Carlo Collodi, a positive representative of the Italian petty bourgeoisie of the late nineteenth century, presented in the novel the moral virtues of a secularized rural Italy. He inserts moralistic exhortations and reflections in the novel, to give up the waste of time to dedicate to study, hard work and savings. Pinocchio’s negative experiences and the good advice of the Fairy guide him in the end on the right path, after he understood the importance of study and work, thus fulfilling his desire to be transformed into a child.
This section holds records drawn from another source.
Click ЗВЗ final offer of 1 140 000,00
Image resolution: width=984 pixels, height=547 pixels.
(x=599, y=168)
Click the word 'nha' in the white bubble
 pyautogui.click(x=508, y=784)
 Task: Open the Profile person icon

The common thread of Pinocchio’s story is his desire to become a human being. Unlike some creators who approached the adventures of Pinocchio in the context of posthumanism the transhumanism embraces technological progress while strongly defending human rights and individual choice. Pinocchio is aware of his incompleteness: he seeks during the story to become “a real boy.” Human consciousness can refer to things that we do not perceive directly. Pinocchio is a “child” without a mother, created by his father to fill his loneliness. He highlights the current problem of the relationship between man and his creation, out of control.
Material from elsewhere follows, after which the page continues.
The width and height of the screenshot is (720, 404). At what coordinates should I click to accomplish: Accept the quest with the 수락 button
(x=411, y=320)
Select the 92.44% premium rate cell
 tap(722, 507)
Pinocchio is, above all, what he is not. His identity is often played to the limit, imagined by himself and everyone he meets along the way. Pinocchio is the name of life that is simultaneously inorganic, human and animal. For this reason, it is the possible name of a radical desertion: to identify at the same time with oneself and with someone other than oneself. One question that can be deduced from The Adventures of Pinocchio is whether such an intelligent machine would like to become “human”? In fact, before Pinocchio becomes a real boy, he does everything that real boys do, including the disobedience to their parents.